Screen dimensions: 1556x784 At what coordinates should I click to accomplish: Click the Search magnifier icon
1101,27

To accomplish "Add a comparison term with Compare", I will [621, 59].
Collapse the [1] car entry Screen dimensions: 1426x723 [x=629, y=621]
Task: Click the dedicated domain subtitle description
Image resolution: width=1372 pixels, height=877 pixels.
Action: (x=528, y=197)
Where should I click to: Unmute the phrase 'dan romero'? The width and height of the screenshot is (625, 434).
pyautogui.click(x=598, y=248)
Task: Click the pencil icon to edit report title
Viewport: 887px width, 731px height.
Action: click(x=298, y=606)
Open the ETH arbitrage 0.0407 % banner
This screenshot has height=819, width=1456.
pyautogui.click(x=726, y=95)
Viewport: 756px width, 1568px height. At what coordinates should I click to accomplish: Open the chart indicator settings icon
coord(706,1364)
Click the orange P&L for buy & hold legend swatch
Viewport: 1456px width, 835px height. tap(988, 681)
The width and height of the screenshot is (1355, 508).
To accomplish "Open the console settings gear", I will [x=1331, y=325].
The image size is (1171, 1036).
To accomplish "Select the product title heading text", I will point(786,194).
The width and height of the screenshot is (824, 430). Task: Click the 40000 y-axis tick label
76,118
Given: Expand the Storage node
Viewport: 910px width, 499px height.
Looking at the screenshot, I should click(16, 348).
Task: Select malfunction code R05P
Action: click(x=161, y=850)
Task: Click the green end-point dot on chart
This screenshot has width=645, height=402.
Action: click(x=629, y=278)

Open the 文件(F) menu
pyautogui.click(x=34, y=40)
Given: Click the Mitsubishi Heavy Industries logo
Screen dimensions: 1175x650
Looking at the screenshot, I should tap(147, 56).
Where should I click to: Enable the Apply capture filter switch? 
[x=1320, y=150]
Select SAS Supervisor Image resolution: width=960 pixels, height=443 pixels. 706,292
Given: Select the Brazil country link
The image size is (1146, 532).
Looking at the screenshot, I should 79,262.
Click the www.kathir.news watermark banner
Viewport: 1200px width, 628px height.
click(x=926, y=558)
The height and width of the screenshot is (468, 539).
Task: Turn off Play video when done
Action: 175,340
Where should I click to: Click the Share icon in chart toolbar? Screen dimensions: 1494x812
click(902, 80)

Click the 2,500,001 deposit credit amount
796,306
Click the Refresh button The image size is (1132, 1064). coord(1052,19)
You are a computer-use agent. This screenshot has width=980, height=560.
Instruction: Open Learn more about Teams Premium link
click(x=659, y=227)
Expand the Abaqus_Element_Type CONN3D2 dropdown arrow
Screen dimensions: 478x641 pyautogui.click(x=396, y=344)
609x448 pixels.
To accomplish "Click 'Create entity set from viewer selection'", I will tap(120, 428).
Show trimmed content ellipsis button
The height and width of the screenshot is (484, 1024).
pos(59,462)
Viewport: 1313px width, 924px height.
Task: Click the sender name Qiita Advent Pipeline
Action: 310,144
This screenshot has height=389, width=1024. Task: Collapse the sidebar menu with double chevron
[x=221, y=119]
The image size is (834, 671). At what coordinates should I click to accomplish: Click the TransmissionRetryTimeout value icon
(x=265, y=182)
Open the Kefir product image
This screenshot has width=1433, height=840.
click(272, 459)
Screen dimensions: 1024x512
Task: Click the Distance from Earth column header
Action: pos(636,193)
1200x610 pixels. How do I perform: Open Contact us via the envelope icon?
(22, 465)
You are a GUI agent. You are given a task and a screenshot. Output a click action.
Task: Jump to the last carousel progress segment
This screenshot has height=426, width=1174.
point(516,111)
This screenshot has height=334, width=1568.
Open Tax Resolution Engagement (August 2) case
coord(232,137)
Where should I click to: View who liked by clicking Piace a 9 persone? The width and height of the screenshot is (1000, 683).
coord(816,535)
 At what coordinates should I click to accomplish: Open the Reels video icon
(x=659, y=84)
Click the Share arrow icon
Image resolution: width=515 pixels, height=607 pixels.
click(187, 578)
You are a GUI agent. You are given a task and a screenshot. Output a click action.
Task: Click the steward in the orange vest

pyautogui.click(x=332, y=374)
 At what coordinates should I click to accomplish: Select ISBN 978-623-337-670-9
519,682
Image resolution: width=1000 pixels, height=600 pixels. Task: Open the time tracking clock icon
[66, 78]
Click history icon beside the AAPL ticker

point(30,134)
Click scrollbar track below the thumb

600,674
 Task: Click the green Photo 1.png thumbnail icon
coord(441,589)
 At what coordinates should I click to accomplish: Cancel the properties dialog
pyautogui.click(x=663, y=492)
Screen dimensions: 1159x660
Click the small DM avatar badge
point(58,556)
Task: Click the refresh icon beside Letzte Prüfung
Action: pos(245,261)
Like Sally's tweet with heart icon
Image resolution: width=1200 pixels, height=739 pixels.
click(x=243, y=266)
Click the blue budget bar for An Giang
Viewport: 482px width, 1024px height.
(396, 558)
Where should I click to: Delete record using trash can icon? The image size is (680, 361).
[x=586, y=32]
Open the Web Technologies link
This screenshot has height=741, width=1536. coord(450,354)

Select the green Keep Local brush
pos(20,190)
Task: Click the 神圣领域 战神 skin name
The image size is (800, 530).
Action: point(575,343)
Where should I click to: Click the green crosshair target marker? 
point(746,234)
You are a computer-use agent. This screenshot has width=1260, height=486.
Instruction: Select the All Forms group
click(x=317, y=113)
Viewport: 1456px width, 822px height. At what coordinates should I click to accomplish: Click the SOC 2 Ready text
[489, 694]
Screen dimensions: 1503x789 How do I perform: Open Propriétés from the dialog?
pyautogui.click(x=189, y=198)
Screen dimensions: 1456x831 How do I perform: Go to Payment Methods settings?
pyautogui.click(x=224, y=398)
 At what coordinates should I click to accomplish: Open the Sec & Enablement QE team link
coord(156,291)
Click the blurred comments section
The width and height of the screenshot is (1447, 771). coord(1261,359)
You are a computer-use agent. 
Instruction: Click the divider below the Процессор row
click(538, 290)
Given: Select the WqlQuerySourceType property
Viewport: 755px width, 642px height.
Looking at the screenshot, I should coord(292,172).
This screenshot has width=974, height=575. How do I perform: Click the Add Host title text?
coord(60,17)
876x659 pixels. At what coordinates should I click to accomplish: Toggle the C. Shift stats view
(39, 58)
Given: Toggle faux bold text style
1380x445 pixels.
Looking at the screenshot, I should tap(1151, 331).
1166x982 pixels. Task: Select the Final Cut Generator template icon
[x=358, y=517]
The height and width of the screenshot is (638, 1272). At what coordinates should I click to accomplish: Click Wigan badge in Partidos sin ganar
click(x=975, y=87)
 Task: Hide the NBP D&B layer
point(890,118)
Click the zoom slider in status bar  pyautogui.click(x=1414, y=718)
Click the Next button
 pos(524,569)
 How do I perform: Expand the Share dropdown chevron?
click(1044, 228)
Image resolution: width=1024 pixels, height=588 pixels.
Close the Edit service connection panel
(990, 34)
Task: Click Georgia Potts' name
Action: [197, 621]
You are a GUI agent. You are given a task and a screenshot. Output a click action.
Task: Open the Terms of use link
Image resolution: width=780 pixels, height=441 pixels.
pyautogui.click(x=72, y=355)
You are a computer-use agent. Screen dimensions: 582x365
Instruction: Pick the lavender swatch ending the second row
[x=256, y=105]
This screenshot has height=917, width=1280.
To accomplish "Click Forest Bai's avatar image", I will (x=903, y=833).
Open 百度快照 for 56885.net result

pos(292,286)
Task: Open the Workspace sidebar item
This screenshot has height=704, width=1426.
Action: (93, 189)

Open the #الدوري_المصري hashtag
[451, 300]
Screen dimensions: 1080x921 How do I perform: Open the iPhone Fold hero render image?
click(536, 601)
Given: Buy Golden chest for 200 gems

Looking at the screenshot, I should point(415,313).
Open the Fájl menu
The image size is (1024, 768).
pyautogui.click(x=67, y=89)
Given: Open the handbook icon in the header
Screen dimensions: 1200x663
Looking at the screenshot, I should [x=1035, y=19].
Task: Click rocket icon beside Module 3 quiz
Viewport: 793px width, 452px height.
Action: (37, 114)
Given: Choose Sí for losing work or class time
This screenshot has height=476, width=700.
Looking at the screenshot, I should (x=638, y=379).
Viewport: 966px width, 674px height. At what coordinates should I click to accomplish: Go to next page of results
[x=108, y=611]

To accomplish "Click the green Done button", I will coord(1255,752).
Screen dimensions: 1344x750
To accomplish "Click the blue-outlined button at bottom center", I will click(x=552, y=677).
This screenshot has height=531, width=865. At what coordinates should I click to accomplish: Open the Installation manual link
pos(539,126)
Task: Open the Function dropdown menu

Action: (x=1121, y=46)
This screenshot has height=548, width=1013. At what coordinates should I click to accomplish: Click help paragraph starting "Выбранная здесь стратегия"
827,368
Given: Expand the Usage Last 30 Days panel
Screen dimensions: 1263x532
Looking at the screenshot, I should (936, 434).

###

■ **Your goal**: From the material above, retype precisely the lines between the line holding "Select the green Keep Local brush" and the line holding "Task: Open the Terms of use link", inclusive, and nothing beyond them.

■ **Result of this task**:
Select the green Keep Local brush
pos(20,190)
Task: Click the 神圣领域 战神 skin name
The image size is (800, 530).
Action: point(575,343)
Where should I click to: Click the green crosshair target marker? 
point(746,234)
You are a computer-use agent. This screenshot has width=1260, height=486.
Instruction: Select the All Forms group
click(x=317, y=113)
Viewport: 1456px width, 822px height. At what coordinates should I click to accomplish: Click the SOC 2 Ready text
[489, 694]
Screen dimensions: 1503x789 How do I perform: Open Propriétés from the dialog?
pyautogui.click(x=189, y=198)
Screen dimensions: 1456x831 How do I perform: Go to Payment Methods settings?
pyautogui.click(x=224, y=398)
 At what coordinates should I click to accomplish: Open the Sec & Enablement QE team link
coord(156,291)
Click the blurred comments section
The width and height of the screenshot is (1447, 771). coord(1261,359)
You are a computer-use agent. 
Instruction: Click the divider below the Процессор row
click(538, 290)
Given: Select the WqlQuerySourceType property
Viewport: 755px width, 642px height.
Looking at the screenshot, I should coord(292,172).
This screenshot has width=974, height=575. How do I perform: Click the Add Host title text?
coord(60,17)
876x659 pixels. At what coordinates should I click to accomplish: Toggle the C. Shift stats view
(39, 58)
Given: Toggle faux bold text style
1380x445 pixels.
Looking at the screenshot, I should tap(1151, 331).
1166x982 pixels. Task: Select the Final Cut Generator template icon
[x=358, y=517]
The height and width of the screenshot is (638, 1272). At what coordinates should I click to accomplish: Click Wigan badge in Partidos sin ganar
click(x=975, y=87)
 Task: Hide the NBP D&B layer
point(890,118)
Click the zoom slider in status bar  pyautogui.click(x=1414, y=718)
Click the Next button
 pos(524,569)
 How do I perform: Expand the Share dropdown chevron?
click(1044, 228)
Image resolution: width=1024 pixels, height=588 pixels.
Close the Edit service connection panel
(990, 34)
Task: Click Georgia Potts' name
Action: [197, 621]
You are a GUI agent. You are given a task and a screenshot. Output a click action.
Task: Open the Terms of use link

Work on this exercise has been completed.